##### Dataset records #####
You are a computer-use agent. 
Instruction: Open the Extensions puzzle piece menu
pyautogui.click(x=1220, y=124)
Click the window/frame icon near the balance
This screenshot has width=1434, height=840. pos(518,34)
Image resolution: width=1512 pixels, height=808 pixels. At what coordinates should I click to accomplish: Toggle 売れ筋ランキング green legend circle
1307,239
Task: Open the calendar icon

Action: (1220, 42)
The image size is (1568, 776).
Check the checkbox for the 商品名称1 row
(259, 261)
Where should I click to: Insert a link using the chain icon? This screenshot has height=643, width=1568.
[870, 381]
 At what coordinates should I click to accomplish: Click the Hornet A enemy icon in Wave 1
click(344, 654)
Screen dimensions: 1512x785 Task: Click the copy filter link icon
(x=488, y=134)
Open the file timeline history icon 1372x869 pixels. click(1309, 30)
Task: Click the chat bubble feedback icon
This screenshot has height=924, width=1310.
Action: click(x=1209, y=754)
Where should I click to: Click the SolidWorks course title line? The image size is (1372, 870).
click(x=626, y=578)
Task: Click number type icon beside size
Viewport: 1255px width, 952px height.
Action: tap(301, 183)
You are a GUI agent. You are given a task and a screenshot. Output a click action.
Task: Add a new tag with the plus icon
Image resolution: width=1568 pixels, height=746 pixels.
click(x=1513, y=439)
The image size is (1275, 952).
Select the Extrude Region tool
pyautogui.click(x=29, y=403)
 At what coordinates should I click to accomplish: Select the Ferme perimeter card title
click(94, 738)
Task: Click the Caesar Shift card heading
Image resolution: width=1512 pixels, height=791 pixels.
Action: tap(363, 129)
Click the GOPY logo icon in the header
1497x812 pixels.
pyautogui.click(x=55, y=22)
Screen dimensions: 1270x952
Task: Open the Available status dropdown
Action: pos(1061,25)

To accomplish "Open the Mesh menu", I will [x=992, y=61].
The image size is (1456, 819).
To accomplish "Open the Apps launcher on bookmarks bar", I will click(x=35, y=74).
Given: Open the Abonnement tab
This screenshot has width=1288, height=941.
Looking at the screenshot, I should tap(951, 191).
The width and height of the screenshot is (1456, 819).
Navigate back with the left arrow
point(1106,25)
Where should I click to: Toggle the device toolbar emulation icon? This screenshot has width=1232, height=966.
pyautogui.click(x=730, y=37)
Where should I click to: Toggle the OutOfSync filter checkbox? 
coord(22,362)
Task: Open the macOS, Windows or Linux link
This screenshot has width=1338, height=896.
#####
- _Prompt_
Nothing in the data should be left out when you retype it exactly.

- _Task output_
You are a computer-use agent. 
Instruction: Open the Extensions puzzle piece menu
pyautogui.click(x=1220, y=124)
Click the window/frame icon near the balance
This screenshot has width=1434, height=840. pos(518,34)
Image resolution: width=1512 pixels, height=808 pixels. At what coordinates should I click to accomplish: Toggle 売れ筋ランキング green legend circle
1307,239
Task: Open the calendar icon

Action: (1220, 42)
The image size is (1568, 776).
Check the checkbox for the 商品名称1 row
(259, 261)
Where should I click to: Insert a link using the chain icon? This screenshot has height=643, width=1568.
[870, 381]
 At what coordinates should I click to accomplish: Click the Hornet A enemy icon in Wave 1
click(344, 654)
Screen dimensions: 1512x785 Task: Click the copy filter link icon
(x=488, y=134)
Open the file timeline history icon 1372x869 pixels. click(1309, 30)
Task: Click the chat bubble feedback icon
This screenshot has height=924, width=1310.
Action: click(x=1209, y=754)
Where should I click to: Click the SolidWorks course title line? The image size is (1372, 870).
click(x=626, y=578)
Task: Click number type icon beside size
Viewport: 1255px width, 952px height.
Action: tap(301, 183)
You are a GUI agent. You are given a task and a screenshot. Output a click action.
Task: Add a new tag with the plus icon
Image resolution: width=1568 pixels, height=746 pixels.
click(x=1513, y=439)
The image size is (1275, 952).
Select the Extrude Region tool
pyautogui.click(x=29, y=403)
 At what coordinates should I click to accomplish: Select the Ferme perimeter card title
click(94, 738)
Task: Click the Caesar Shift card heading
Image resolution: width=1512 pixels, height=791 pixels.
Action: tap(363, 129)
Click the GOPY logo icon in the header
1497x812 pixels.
pyautogui.click(x=55, y=22)
Screen dimensions: 1270x952
Task: Open the Available status dropdown
Action: pos(1061,25)

To accomplish "Open the Mesh menu", I will [x=992, y=61].
The image size is (1456, 819).
To accomplish "Open the Apps launcher on bookmarks bar", I will click(x=35, y=74).
Given: Open the Abonnement tab
This screenshot has width=1288, height=941.
Looking at the screenshot, I should tap(951, 191).
The width and height of the screenshot is (1456, 819).
Navigate back with the left arrow
point(1106,25)
Where should I click to: Toggle the device toolbar emulation icon? This screenshot has width=1232, height=966.
pyautogui.click(x=730, y=37)
Where should I click to: Toggle the OutOfSync filter checkbox? 
coord(22,362)
Task: Open the macOS, Windows or Linux link
This screenshot has width=1338, height=896.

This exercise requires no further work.